You are the children of Old Mother England, on both sides of the
Atlantic; you form the majority of buyers and borrowers of novels; and
you judge of works of fiction by certain inbred preferences, which but
slightly influence the other great public of readers on the continent
of Europe.
The two qualities in fiction which hold the highest rank in your
estimation are: Character and Humour. Incident and dramatic situation
only occupy the second place in your favour. A novel that tells no
story, or that blunders perpetually in trying to tell a story--a novel
so entirely devoid of all sense of the dramatic side of human life,
that not even a theatrical thief can find anything in it to steal--will
nevertheless be a work that wins (and keeps) your admiration, if it has
Humour which dwells on your memory, and characters which enlarge the
circle of your friends.
I have myself always tried to combine the different merits of a good
novel, in one and the same work; and I have never succeeded in keeping
an equal balance. In the present story you will find the scales
inclining, on the whole, in favour of character and Humour. This has
not happened accidentally.
Advancing years, and health that stands sadly in need of improvement,
warn me--if I am to vary my way of work--that I may have little time to
lose. Without waiting for future opportunities, I have kept your
standard of merit more constantly before my mind, in writing this book,
than on some former occasions.
Still persisting in telling you a story--still refusing to get up in
the pulpit and preach, or to invade the platform and lecture, or to
take you by the buttonhole in confidence and make fun of my Art--it has
been my chief effort to draw the characters with a vigour and breadth
of treatment, derived from the nearest and truest view that I could get
of the one model, Nature. Whether I shall at once succeed in adding to
the circle of your friends in the world of fiction--or whether you will
hurry through the narrative, and only discover on a later reading that
it is the characters which have interested you in the story--remains to
be seen. Either way, your sympathy will find me grateful; for, either
way, my motive has been to please you.
During its periodical publication correspondents, noting certain
passages in "Heart and Science," inquired how I came to think of
writing this book. The question may be readily answered in better words
than mine.
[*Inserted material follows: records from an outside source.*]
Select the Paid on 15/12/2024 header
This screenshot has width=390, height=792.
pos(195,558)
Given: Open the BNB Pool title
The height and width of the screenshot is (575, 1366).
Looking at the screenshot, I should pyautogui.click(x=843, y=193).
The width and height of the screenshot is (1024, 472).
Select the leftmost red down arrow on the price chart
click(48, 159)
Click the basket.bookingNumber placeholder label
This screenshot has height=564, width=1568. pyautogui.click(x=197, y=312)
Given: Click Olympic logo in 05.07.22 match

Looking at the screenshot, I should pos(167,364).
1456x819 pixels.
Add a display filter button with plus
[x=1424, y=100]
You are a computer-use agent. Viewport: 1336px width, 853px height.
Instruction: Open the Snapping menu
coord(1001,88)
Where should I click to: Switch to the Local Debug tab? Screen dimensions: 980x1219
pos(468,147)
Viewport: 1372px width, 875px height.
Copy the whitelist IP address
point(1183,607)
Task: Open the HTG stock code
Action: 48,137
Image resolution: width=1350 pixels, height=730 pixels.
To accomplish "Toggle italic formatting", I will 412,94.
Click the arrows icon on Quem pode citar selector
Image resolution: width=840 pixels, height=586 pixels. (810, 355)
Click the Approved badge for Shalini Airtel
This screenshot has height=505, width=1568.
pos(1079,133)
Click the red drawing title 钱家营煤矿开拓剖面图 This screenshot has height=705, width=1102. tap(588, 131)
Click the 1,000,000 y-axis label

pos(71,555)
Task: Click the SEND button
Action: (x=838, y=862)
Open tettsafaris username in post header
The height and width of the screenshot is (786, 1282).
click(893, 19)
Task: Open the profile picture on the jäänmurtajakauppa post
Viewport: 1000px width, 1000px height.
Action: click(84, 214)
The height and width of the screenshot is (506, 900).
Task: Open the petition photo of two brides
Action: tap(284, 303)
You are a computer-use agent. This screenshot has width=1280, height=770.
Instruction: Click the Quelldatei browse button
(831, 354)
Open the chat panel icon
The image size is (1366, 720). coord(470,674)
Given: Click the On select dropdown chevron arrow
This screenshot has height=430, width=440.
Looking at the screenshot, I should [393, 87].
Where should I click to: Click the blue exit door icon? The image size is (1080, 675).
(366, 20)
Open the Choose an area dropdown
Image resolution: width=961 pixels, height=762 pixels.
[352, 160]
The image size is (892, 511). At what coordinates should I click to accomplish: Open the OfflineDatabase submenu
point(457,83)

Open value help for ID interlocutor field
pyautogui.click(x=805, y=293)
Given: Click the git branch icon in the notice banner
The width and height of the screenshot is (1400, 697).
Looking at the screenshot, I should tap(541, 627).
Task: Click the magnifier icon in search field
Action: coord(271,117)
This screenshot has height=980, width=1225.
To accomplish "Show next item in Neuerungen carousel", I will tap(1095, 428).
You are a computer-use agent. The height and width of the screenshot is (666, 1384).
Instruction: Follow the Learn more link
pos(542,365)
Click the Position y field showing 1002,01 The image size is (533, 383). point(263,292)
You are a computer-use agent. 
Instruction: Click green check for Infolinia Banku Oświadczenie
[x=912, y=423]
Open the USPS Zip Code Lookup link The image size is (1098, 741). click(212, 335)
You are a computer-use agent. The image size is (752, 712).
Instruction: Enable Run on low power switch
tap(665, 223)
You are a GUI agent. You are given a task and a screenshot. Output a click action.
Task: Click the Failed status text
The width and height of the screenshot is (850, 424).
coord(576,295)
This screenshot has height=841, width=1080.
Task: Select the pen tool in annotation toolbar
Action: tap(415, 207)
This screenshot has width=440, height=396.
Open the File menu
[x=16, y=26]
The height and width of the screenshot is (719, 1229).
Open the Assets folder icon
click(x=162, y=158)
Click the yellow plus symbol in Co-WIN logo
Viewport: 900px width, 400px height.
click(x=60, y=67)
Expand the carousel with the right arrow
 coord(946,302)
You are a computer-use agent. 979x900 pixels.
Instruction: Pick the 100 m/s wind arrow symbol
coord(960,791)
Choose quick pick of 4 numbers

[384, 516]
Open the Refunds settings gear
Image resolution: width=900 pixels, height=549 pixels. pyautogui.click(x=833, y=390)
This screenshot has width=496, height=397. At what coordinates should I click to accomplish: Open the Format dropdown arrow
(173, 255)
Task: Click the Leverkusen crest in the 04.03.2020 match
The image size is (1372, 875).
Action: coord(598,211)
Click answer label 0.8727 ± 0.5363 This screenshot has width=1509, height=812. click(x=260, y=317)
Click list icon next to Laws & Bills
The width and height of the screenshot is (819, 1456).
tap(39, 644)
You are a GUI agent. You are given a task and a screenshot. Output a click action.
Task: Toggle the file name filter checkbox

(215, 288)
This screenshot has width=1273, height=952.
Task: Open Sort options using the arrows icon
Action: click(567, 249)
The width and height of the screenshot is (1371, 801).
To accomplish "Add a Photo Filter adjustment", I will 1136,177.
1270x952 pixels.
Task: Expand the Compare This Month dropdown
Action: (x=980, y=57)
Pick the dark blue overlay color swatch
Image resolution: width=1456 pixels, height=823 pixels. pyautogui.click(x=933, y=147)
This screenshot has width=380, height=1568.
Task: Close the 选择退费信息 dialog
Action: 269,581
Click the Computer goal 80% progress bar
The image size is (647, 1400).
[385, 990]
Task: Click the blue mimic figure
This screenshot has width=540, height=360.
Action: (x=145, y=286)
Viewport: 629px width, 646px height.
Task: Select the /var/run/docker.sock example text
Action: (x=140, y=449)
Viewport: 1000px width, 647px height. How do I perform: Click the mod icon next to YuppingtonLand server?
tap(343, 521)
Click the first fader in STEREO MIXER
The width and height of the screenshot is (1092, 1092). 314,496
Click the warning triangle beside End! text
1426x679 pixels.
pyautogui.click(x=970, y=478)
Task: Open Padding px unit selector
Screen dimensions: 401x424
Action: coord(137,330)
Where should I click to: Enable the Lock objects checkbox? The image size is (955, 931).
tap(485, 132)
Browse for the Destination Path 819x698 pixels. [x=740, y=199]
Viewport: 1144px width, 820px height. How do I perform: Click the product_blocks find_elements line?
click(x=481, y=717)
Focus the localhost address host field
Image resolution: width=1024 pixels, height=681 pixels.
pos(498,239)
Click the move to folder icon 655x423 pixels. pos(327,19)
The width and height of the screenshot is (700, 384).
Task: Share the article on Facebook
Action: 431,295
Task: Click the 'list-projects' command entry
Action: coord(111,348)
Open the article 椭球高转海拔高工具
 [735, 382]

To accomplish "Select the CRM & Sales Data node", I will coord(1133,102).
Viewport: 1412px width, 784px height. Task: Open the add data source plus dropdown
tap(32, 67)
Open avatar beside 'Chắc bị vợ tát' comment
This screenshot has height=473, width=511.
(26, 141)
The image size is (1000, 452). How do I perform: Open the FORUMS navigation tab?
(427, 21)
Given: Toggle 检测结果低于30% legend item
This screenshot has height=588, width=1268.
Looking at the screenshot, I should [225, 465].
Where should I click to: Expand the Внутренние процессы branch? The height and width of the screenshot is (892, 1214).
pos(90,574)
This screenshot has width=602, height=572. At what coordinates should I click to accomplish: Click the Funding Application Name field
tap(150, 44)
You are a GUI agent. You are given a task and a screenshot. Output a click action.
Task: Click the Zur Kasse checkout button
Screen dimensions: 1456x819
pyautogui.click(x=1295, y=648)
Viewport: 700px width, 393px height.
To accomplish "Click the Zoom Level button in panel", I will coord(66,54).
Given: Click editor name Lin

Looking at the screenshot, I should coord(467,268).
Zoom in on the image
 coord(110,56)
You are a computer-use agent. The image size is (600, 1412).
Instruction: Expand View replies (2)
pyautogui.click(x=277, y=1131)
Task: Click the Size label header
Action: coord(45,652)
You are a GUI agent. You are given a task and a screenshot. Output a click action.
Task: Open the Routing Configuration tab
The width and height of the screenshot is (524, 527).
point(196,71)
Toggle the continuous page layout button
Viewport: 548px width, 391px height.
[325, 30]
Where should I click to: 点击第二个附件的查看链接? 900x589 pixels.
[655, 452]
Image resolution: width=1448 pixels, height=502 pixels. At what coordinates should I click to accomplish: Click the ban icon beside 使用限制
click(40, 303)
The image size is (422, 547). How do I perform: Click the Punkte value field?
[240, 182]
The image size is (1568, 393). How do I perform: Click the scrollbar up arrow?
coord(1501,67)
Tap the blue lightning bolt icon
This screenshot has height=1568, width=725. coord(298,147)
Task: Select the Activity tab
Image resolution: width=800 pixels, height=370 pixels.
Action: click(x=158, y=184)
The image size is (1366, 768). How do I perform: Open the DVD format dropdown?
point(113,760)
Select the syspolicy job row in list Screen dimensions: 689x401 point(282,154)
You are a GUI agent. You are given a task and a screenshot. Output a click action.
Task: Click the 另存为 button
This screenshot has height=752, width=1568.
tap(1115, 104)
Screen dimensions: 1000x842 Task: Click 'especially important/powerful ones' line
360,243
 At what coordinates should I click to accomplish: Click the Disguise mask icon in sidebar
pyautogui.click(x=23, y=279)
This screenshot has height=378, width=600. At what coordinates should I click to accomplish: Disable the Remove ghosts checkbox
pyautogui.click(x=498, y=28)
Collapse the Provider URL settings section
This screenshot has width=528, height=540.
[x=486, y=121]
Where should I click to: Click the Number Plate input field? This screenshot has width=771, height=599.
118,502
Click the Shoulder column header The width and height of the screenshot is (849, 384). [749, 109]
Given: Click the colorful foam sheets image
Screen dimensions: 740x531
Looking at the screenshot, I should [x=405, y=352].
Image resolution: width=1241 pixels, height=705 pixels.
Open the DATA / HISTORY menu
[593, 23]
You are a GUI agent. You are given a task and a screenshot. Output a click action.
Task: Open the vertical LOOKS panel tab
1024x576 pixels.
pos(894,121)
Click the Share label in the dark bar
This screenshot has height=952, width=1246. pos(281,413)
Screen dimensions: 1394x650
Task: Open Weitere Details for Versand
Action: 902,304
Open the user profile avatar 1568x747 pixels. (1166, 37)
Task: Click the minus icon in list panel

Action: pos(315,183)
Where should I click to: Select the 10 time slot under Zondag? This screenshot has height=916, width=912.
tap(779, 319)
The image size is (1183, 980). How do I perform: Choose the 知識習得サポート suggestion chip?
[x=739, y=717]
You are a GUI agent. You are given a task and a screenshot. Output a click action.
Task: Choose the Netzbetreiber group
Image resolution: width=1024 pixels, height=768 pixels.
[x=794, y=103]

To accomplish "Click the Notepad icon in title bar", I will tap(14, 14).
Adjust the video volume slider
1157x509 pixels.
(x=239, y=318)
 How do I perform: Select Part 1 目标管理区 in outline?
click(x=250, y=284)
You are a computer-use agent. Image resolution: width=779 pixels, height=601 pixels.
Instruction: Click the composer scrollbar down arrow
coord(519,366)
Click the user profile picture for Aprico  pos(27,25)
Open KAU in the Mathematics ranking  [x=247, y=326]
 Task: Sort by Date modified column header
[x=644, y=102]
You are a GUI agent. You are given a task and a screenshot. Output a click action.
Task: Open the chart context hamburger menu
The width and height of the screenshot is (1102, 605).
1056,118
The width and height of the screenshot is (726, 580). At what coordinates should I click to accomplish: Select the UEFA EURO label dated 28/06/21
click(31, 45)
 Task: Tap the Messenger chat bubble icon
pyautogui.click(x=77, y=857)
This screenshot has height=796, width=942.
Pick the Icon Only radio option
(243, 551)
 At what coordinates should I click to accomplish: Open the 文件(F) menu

My book has been written in harmony with opinions which have
an indisputable claim to respect. Let them speak for themselves.
SHAKESPEARE'S OPINION.--"It was always yet the trick of our
English nation, if they have a good thing, to make it too common."
_(King Henry IV., Part II.)_
WALTER SCOTT'S OPINION--"I am no great believer in the extreme
degree of improvement to be derived from the advancement of Science;
for every study of that nature tends, when pushed to a certain extent,
to harden the heart." _(Letter to Miss Edgeworth.)_
FARADAY'S OPINION.--"The education of the judgment has for its
first and its last step--Humility." _(Lecture on Mental Education, at
the Royal Institution.)_
Having given my reasons for writing the book, let me conclude by
telling you what I have kept out of the book.
It encourages me to think that we have many sympathies in common; and
among them, that most of us have taken to our hearts domestic pets.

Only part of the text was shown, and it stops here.